Ülke tarihinden kırımlara, katliamlara, yangınlara işaret eden “bu kitap sana öldürülen korkusuz çocuk/ gençliğin kardeşi sesi güneşli şenlik/ bir uzun bozlakta kısa kederli ağızda/ dar sokakta geniş bir cümleyle hayata çağlayan/ kralın katı kemikleri ve haydutlara inat/taze büyük yepyeni renklerle yaşayan” dizeleriyle açılan 2000’lerin dikkat çeken üretken ve çok yönlü isimlerinden Şair Cenk Gündoğdu’nun güç ve gücün ilişkilerini eleştirel bir biçimle merkezine aldığı yeni şiir kitabı Harap aynı zamanda günümüz gerçekliğini çarpıcı biçimde ele alıyor. Dört bölümden oluşan Harap’ta Gezi’den erke, savaştan Ortadoğu’ya, şairin bireysel tarihinden ülkenin uzun hayatına kadar akılda kalıcı sağlam şiirler var.  

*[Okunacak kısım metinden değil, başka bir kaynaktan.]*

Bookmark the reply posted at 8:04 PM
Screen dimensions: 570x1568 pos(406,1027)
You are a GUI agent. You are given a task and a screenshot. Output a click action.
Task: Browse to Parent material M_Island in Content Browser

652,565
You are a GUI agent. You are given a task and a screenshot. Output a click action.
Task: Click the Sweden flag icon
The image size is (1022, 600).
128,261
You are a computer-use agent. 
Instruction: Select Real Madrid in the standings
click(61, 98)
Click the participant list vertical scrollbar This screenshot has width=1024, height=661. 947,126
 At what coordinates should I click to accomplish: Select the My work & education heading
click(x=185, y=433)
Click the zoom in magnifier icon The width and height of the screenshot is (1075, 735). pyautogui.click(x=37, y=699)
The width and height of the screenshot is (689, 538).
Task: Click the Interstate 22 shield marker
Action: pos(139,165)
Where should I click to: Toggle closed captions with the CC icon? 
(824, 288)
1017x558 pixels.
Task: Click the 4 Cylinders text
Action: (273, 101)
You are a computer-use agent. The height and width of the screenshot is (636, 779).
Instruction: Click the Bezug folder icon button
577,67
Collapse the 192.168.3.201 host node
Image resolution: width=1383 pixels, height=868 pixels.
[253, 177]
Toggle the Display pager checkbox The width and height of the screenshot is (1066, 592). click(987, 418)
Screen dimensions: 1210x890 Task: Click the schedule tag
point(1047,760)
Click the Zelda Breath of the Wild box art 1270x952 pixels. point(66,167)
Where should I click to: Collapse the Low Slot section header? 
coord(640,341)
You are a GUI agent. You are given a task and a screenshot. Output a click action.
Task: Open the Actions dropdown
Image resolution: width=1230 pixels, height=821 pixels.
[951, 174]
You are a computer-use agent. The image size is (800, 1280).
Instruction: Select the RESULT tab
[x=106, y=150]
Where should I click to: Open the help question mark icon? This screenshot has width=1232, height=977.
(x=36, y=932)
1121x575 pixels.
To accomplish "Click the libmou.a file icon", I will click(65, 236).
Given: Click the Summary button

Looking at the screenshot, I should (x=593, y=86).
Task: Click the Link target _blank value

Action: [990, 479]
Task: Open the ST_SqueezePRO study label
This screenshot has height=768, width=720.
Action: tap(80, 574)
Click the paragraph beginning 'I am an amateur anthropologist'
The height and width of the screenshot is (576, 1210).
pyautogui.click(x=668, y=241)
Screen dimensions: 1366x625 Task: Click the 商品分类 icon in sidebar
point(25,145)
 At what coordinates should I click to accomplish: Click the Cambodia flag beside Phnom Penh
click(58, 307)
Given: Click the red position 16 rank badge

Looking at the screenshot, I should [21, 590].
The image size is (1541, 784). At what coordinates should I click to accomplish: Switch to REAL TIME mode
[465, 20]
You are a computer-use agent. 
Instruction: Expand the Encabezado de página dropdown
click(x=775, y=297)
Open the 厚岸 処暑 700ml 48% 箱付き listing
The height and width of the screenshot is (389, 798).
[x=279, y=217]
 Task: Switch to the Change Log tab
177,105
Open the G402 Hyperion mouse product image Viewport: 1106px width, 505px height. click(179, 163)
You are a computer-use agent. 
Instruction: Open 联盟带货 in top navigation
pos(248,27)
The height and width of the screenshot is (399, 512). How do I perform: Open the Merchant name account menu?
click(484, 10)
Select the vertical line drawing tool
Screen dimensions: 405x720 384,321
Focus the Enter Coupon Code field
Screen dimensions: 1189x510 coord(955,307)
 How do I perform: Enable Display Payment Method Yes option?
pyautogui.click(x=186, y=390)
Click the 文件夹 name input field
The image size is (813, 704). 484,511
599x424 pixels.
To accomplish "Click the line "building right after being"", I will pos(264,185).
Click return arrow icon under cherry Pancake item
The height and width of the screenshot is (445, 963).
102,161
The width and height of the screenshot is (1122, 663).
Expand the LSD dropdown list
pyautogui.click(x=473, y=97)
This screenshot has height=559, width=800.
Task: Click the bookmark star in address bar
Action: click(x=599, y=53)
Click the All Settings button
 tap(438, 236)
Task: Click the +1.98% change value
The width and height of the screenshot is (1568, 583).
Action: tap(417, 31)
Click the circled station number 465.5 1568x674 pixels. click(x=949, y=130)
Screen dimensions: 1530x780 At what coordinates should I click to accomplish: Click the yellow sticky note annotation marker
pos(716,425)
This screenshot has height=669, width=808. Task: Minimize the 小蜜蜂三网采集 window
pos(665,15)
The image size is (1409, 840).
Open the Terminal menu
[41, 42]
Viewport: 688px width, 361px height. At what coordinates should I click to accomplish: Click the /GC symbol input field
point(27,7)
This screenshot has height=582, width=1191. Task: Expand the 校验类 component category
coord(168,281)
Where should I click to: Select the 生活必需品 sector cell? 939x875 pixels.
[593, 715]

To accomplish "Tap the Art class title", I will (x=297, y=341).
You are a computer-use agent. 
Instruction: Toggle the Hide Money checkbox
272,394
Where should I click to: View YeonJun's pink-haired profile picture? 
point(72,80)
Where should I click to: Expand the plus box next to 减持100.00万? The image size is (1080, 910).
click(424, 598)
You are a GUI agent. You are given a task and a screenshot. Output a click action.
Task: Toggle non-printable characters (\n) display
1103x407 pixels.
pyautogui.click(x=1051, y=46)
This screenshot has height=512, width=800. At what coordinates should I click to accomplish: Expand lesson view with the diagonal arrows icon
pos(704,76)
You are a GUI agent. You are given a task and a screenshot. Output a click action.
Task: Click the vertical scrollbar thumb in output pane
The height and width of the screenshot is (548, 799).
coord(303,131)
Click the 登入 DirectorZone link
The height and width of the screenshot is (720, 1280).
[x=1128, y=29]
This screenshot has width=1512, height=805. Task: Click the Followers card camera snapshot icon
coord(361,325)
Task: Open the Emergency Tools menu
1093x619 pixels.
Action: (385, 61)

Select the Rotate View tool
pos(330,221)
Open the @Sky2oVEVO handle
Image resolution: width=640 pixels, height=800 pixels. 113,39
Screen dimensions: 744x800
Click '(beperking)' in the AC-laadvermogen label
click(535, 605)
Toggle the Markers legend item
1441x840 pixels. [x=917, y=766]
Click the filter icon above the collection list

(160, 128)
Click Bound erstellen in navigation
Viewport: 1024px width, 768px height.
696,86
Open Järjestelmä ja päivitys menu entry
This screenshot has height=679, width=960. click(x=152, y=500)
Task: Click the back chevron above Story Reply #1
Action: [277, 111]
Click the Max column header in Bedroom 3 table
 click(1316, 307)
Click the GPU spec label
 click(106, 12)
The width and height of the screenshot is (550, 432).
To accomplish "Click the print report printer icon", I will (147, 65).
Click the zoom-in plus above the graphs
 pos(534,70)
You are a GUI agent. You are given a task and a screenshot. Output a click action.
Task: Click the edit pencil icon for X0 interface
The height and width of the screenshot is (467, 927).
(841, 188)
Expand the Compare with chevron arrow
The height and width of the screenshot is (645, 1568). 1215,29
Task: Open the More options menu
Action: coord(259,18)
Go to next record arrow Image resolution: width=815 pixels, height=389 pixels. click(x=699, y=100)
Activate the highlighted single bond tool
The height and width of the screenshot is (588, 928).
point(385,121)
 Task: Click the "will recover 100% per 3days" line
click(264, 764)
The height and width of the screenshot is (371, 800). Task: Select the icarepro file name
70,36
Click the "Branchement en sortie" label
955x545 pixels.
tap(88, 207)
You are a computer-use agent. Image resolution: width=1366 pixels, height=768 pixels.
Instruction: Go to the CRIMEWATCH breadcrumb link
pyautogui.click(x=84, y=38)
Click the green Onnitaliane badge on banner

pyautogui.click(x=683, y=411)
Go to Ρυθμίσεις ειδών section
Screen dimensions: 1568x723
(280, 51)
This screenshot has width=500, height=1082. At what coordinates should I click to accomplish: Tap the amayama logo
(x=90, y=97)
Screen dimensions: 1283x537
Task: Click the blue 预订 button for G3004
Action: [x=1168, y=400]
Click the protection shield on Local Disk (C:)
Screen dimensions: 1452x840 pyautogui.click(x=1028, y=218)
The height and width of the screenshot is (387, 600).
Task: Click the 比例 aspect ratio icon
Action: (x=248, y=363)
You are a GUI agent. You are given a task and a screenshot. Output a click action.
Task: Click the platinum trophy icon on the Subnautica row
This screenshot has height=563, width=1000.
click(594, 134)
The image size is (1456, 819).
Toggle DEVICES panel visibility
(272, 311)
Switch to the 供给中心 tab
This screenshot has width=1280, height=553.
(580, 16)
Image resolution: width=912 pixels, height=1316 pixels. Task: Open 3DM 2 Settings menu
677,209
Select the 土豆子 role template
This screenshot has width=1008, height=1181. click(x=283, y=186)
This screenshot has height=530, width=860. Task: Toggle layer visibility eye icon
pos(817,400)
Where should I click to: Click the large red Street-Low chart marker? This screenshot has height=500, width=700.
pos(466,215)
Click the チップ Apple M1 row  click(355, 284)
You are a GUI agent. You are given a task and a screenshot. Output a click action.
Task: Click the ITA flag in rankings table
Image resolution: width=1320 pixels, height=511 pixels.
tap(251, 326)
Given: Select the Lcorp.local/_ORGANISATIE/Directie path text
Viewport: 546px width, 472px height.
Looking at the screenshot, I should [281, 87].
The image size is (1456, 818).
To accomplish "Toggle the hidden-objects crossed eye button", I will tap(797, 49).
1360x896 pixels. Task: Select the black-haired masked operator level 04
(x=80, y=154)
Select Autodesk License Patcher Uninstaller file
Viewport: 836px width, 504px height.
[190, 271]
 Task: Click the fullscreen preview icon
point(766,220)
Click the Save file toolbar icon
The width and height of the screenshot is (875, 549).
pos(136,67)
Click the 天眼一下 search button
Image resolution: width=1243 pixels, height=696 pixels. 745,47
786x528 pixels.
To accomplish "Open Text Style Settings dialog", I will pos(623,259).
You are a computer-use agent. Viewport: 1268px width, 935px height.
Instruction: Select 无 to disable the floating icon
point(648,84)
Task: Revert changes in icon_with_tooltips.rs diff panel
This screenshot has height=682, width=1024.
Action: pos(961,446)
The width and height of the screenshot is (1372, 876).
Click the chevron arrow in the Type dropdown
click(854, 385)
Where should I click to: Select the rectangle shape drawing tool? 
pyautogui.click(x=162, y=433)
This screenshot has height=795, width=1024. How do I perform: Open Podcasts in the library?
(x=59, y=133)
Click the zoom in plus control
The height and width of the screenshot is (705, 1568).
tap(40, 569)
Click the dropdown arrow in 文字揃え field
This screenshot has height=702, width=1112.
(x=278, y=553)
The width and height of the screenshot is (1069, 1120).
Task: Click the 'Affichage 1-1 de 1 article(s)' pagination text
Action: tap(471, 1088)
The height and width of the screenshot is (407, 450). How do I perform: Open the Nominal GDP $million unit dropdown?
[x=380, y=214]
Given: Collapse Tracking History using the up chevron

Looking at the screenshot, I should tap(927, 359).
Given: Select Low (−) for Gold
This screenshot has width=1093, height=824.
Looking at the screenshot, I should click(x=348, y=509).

Bir yandan “mahvolmak” diğer yandan da “enkaz”, “yıkıntı” anlamına da gelen “harap” sözcüğünün ad olduğu kitabınızın içinde böyle bir şiirin olmaması dikkatimi çekti. Bu ismi seçmenizdeki sebep ve sizi “harap”a iten nedir?
İlk şiir kitabım Issız’da da adını taşıyan bir şiir yoktu; burada da “harap” isimli bir şiir bulunmuyor. Kitabın bütününden dışarı taşan bir metafor: Harap. Tanımlar, tarifler, tasnifler yerine duyulan şey daha değerli. Bu anlamda da şiirlerin ortaya koyduğu ruh kitabın ismini belirledi. Ve maalesef yaşadığımız zamana ve coğrafyaya baktığımızda her şey yerle yeksan. İnsanlığın harap ahvaline tanıklığın suçuyla baş başayız. Savaştan kaçan çaresiz mülteciler, ekranlardan bize bir show programı gibi sunulan katliamcı korkunç barbarlar, ülkenin yarısının oyunu alarak öbür yarısına düşmanca davrananlar, yaşam hakkı ve eşit yurttaşlık hakkını yok sayan zorbalar, çarkın son dişlisi hatta dişsizi emekçilere efelenen güçlüler, durmadan tırpanını kendine benzemeyene savuran zalimler... İşte böyle sıralanıp giden bu korkunçluğu karşılamaya kelimeler de yetmiyor. Bir başlık koyup içini o başlığı anlatmaya adayan dizelerle yapı kurmak şiir dışı bir iş olarak geliyor bana. Şiir açıklamaz, ima eder, sezdirir, duyurur, ulaştırır ama bir makale gibi bize bir şeyi açıklamaz.
Bugün kelimelerin karşılayamayacağı korkunçlukla karşı karşıya bir gerçeklik var önümüzde. Böylesi zamanda hayat üst gerçekçi kalıyor şiirin yanında. Ve bu karanlığı paylaştığımız günlerde her birimizin içinde çöken bakmaya korkulacak derin koyuluklar var. Bu hızla giden çağ, etrafımızda olup bitenlere yokmuş gibi davranmamızı sağlasa da içimizdeki yıkımlar, o koyuluklar elbet ortaya çıkacak. Binaların bombalanması, kentsel rant için her yerin yıkılması, mahallelerin yok olması... düzeltilebilir belki ama içimizde birçok değerin, erdemin yok olması düzeltilemez. Coğrafyamızda epeydir geriye işleyen bir saat gibi gün geçtikçe biraz daha insanlıktan çıkmış halde çılgınca yaşanılıyorken her şeyi duyan, duyuran insan “Harap”a değmeden nasıl yaşasın?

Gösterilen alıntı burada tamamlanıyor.